**INSTRUCTION:** Please copy the data below, swapping every "GUI agent" for "interface agent" and leaving everything else unchanged.

**SUPPLIED ENTRIES:**
★ ★ ★ ★ ★

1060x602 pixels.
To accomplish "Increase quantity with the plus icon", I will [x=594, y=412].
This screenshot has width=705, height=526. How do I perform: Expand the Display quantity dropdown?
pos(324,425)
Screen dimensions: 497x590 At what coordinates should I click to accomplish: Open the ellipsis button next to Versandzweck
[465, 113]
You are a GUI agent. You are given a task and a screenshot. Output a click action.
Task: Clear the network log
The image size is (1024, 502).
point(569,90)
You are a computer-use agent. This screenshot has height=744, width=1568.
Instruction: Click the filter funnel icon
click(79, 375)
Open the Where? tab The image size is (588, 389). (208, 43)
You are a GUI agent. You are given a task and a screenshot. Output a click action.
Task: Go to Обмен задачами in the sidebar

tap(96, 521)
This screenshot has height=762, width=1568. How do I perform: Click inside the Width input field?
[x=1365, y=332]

★ ★ ★ ★ ★

**EXPECTED ANSWER:**
1060x602 pixels.
To accomplish "Increase quantity with the plus icon", I will [x=594, y=412].
This screenshot has width=705, height=526. How do I perform: Expand the Display quantity dropdown?
pos(324,425)
Screen dimensions: 497x590 At what coordinates should I click to accomplish: Open the ellipsis button next to Versandzweck
[465, 113]
You are a interface agent. You are given a task and a screenshot. Output a click action.
Task: Clear the network log
The image size is (1024, 502).
point(569,90)
You are a computer-use agent. This screenshot has height=744, width=1568.
Instruction: Click the filter funnel icon
click(79, 375)
Open the Where? tab The image size is (588, 389). (208, 43)
You are a interface agent. You are given a task and a screenshot. Output a click action.
Task: Go to Обмен задачами in the sidebar

tap(96, 521)
This screenshot has height=762, width=1568. How do I perform: Click inside the Width input field?
[x=1365, y=332]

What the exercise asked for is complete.